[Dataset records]
========================

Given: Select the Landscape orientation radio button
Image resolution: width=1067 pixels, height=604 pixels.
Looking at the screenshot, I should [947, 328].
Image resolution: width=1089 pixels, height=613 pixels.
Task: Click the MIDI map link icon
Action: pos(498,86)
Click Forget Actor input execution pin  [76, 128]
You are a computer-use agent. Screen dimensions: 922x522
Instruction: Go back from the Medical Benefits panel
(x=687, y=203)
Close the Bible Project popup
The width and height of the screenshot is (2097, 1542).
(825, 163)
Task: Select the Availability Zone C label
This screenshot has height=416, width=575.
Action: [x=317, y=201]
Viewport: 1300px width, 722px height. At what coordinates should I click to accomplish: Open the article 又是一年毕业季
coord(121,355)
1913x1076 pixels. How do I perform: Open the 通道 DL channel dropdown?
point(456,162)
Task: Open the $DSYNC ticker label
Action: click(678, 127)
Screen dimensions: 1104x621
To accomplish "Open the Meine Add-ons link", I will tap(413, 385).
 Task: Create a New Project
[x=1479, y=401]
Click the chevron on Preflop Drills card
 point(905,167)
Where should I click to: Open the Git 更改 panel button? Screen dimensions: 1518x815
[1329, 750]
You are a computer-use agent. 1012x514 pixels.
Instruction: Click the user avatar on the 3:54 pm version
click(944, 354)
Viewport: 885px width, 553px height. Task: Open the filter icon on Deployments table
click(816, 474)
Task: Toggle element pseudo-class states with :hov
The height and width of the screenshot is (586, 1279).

========================

Give the records above again, word for word.

Given: Select the Landscape orientation radio button
Image resolution: width=1067 pixels, height=604 pixels.
Looking at the screenshot, I should [947, 328].
Image resolution: width=1089 pixels, height=613 pixels.
Task: Click the MIDI map link icon
Action: pos(498,86)
Click Forget Actor input execution pin  [76, 128]
You are a computer-use agent. Screen dimensions: 922x522
Instruction: Go back from the Medical Benefits panel
(x=687, y=203)
Close the Bible Project popup
The width and height of the screenshot is (2097, 1542).
(825, 163)
Task: Select the Availability Zone C label
This screenshot has height=416, width=575.
Action: [x=317, y=201]
Viewport: 1300px width, 722px height. At what coordinates should I click to accomplish: Open the article 又是一年毕业季
coord(121,355)
1913x1076 pixels. How do I perform: Open the 通道 DL channel dropdown?
point(456,162)
Task: Open the $DSYNC ticker label
Action: click(678, 127)
Screen dimensions: 1104x621
To accomplish "Open the Meine Add-ons link", I will tap(413, 385).
 Task: Create a New Project
[x=1479, y=401]
Click the chevron on Preflop Drills card
 point(905,167)
Where should I click to: Open the Git 更改 panel button? Screen dimensions: 1518x815
[1329, 750]
You are a computer-use agent. 1012x514 pixels.
Instruction: Click the user avatar on the 3:54 pm version
click(944, 354)
Viewport: 885px width, 553px height. Task: Open the filter icon on Deployments table
click(816, 474)
Task: Toggle element pseudo-class states with :hov
The height and width of the screenshot is (586, 1279).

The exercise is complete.